━━ Dataset excerpts

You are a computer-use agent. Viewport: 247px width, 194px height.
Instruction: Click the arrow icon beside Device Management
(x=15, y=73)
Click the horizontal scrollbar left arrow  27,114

━━━━
━━ Dataset excerpts

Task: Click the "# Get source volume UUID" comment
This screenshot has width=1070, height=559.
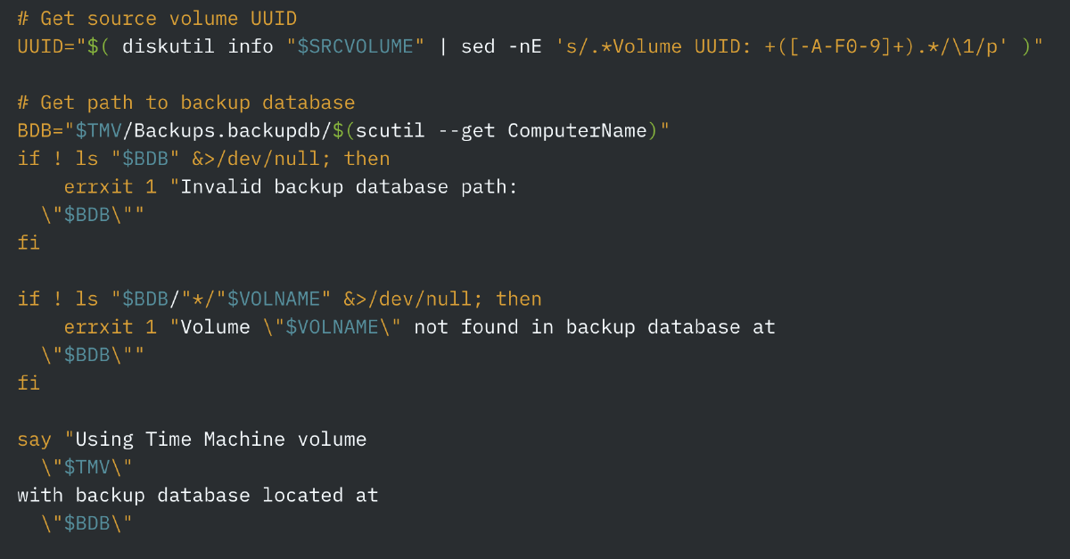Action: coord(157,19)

━━━━

Task to complete
For this task, write out exactly the lines of the entries above, starting at the line with "You are a computer-use" and ending at the line with "Click the horizontal", both included, and no others.

Written solution
You are a computer-use agent. Viewport: 247px width, 194px height.
Instruction: Click the arrow icon beside Device Management
(x=15, y=73)
Click the horizontal scrollbar left arrow  27,114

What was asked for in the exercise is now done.